● TASK TO CARRY OUT
Copy the lines of the records from the one containing "You are a computer-use agent. Screen" up to and including the last line of the records, and reproduce them without any changes.

● INFORMATION PROVIDED
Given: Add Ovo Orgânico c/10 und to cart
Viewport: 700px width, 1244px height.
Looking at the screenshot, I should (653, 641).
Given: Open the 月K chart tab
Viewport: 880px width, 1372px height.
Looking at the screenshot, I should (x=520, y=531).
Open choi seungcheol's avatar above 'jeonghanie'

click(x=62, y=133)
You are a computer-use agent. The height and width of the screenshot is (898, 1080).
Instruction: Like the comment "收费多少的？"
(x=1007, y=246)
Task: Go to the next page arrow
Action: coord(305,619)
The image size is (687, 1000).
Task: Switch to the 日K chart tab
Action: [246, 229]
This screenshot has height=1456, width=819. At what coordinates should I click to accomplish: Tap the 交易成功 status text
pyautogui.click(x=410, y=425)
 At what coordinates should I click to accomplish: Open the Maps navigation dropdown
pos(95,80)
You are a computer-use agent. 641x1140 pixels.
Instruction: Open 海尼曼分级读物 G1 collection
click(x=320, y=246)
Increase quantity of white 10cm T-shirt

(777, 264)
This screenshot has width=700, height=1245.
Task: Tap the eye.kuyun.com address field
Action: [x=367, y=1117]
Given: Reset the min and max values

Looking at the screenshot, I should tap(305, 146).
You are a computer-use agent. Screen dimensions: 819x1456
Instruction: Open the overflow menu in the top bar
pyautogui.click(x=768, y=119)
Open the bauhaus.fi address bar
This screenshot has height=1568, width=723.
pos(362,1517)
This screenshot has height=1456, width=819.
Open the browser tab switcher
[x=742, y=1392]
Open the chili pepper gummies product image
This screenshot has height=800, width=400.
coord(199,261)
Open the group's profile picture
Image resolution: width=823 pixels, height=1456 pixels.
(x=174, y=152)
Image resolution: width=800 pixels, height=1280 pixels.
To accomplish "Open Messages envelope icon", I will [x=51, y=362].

● REPLY TO THE EXERCISE
You are a computer-use agent. Screen dimensions: 819x1456
Instruction: Open the overflow menu in the top bar
pyautogui.click(x=768, y=119)
Open the bauhaus.fi address bar
This screenshot has height=1568, width=723.
pos(362,1517)
This screenshot has height=1456, width=819.
Open the browser tab switcher
[x=742, y=1392]
Open the chili pepper gummies product image
This screenshot has height=800, width=400.
coord(199,261)
Open the group's profile picture
Image resolution: width=823 pixels, height=1456 pixels.
(x=174, y=152)
Image resolution: width=800 pixels, height=1280 pixels.
To accomplish "Open Messages envelope icon", I will [x=51, y=362].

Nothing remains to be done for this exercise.